The problem is how we see the problem. A friendship is a mutual relationship between friends. Sure, we can be friends with someone we love but once romantic inclinations are in the mix, it is not a friendship. It’s also not a friendship when one person sees the other as a means to an end, even if they won’t admit it. No friendship truly prospers from one person dining out on the fringe benefits of what the other party provides and a true friend is not comfortable with a friend mistreating his or herself in order to keep the friendship going.
Also, we have to start asking ourselves whether we see someone as being that special because relative to other experiences, it was like getting a cracker in the desert after not eating for several months.

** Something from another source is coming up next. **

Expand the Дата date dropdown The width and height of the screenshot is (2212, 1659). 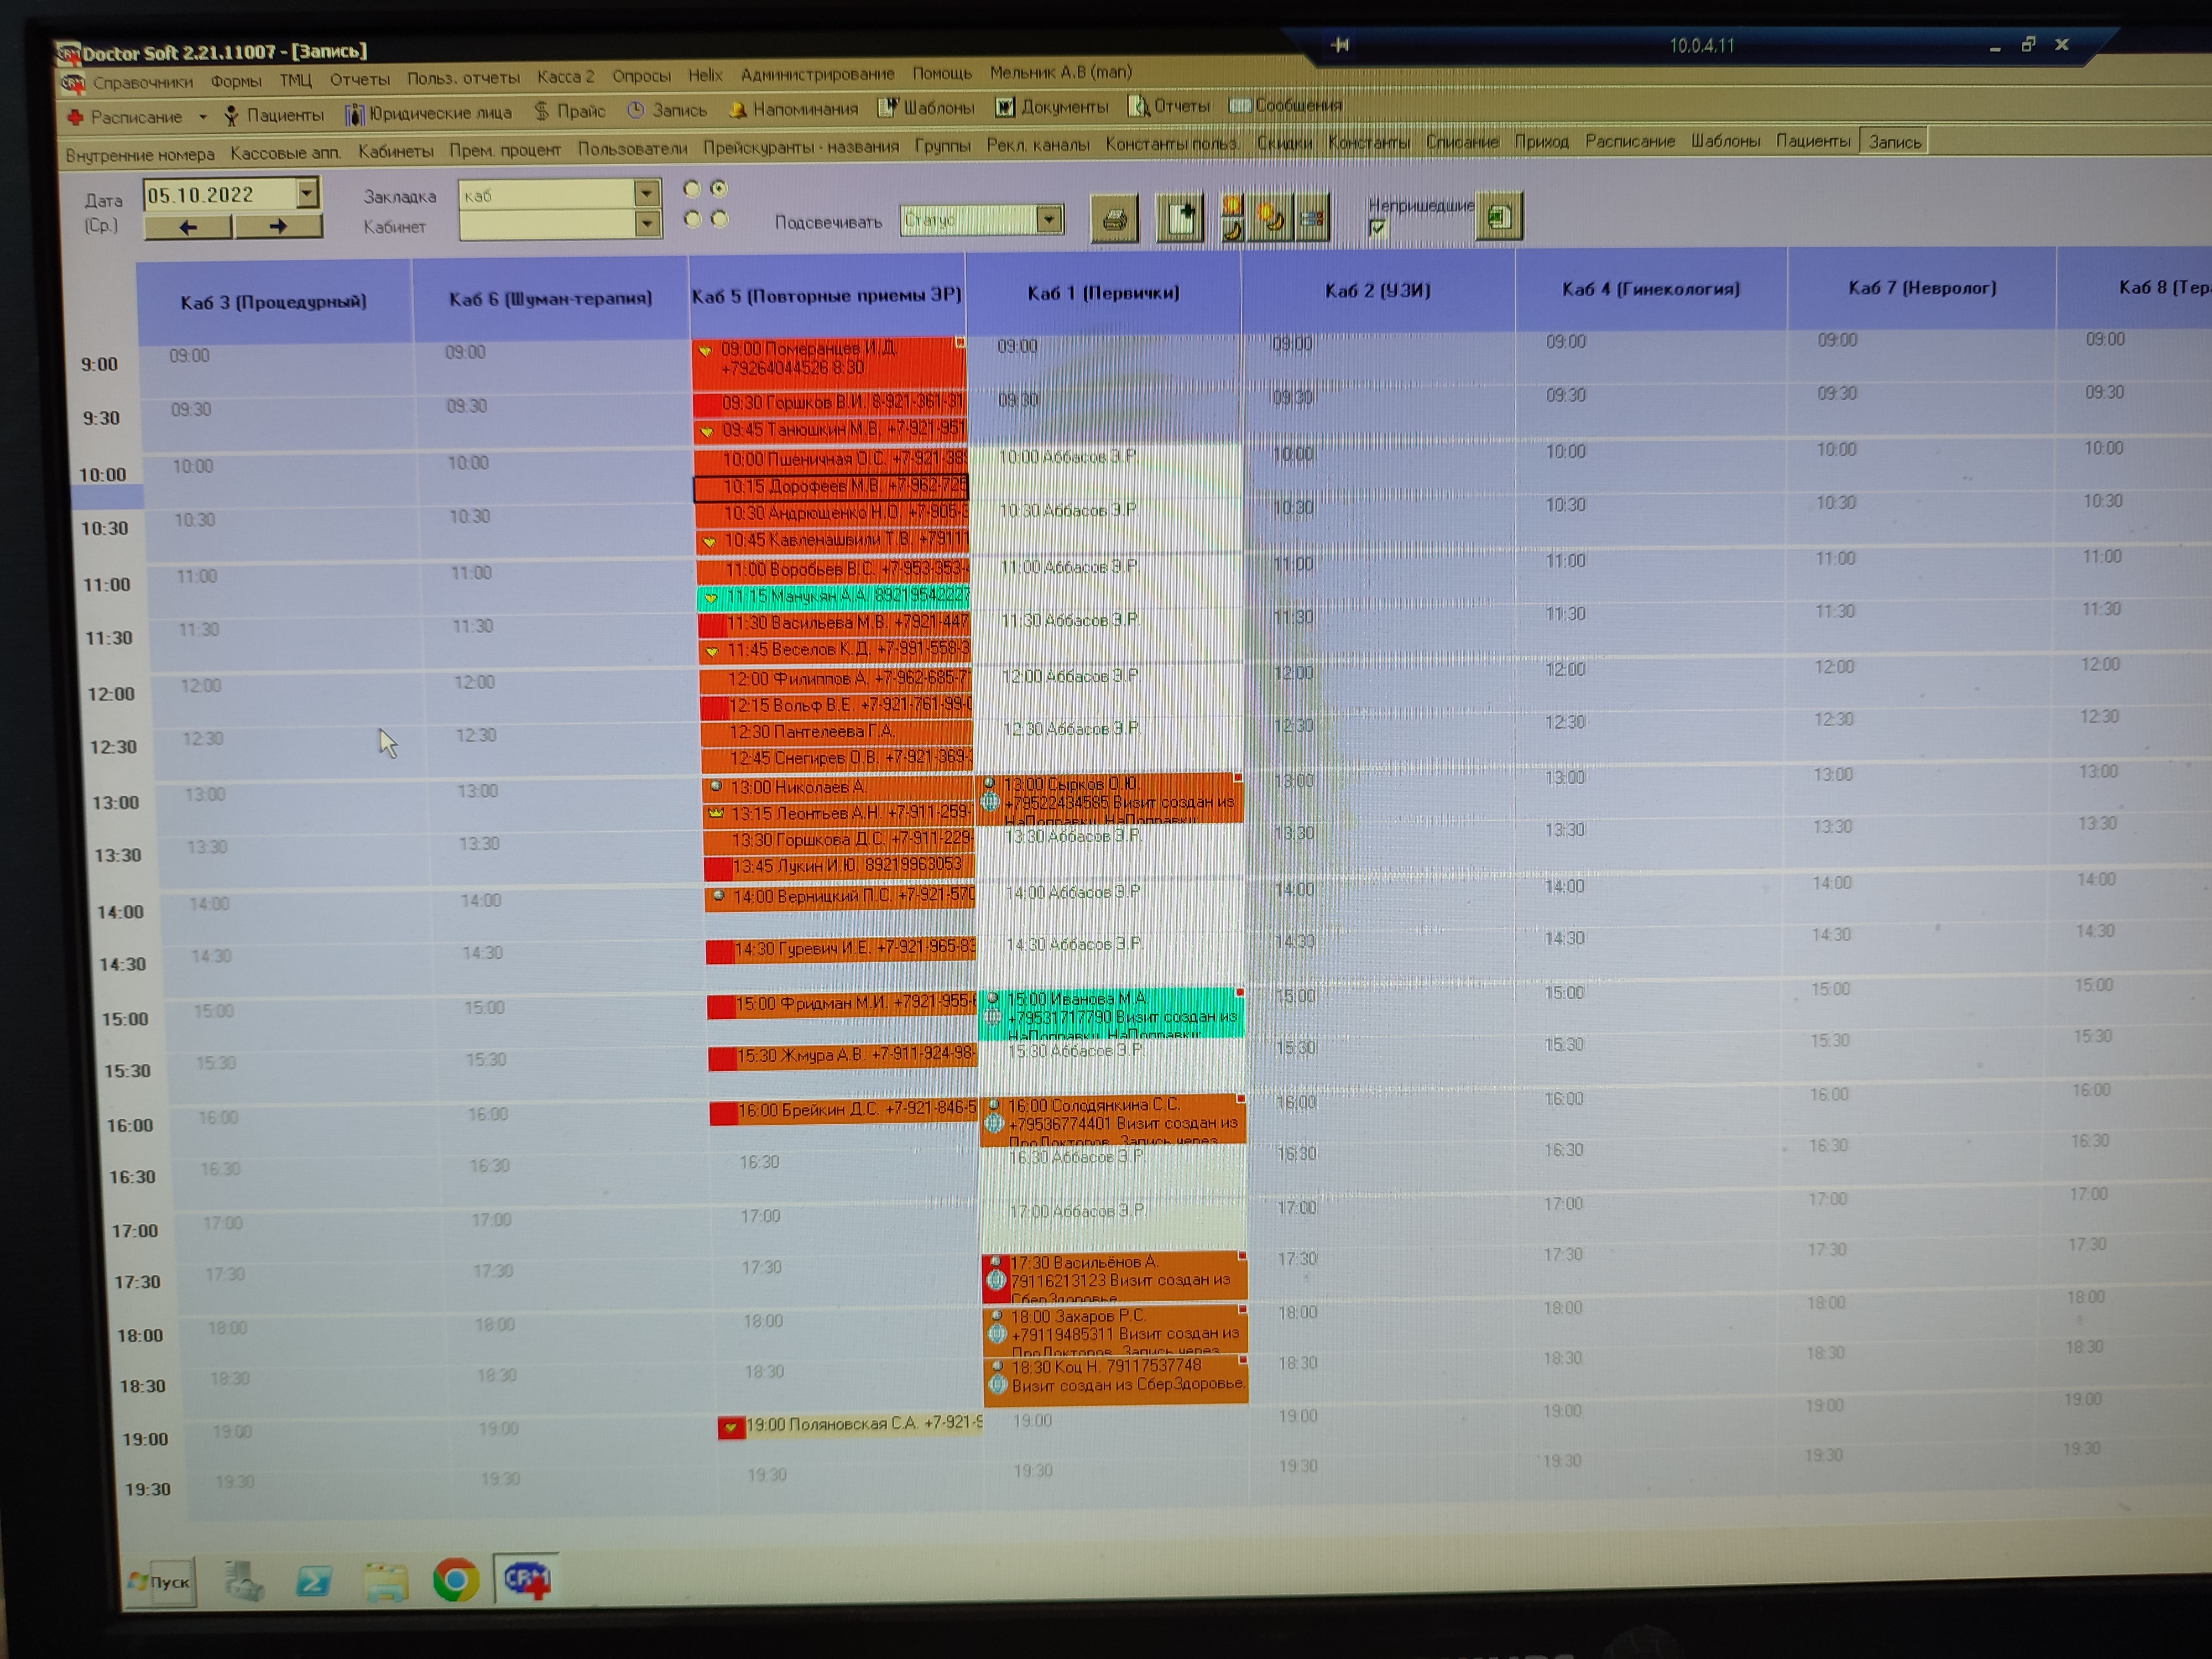click(x=307, y=192)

When we’re starved of affection and attention both from us and others, a crumb can seem like The Best Loaf Ever.
It’s incredibly unfair to judge us based on a perspective gained from exaggerating a person. When we put people on a pedestal, the only place to look at us is from above and the more we pump them up, the more we shrink ourselves. We have to ask ourselves why we can’t be great too. Why can’t we?
We’re looking for something out of this friendship that can’t be gotten – by invalidating us as well as showing lack of respect, appreciation, trust, care and love for us in our efforts to be a ‘friend’ to this person or to exaggerate them, we’re creating a much larger void. They are wrong to behave as they do but we have to draw a line and stop putting us in the front line of pain and hoping to get paid back with love. We must be a friend to us first and learn where to positively invest our good qualities. These situations we put ourselves in are not love never mind friendship.
If you have a Best Guy/Woman Ever in your life, they’re just not that special that you have no worth without them. Stop pumping them up!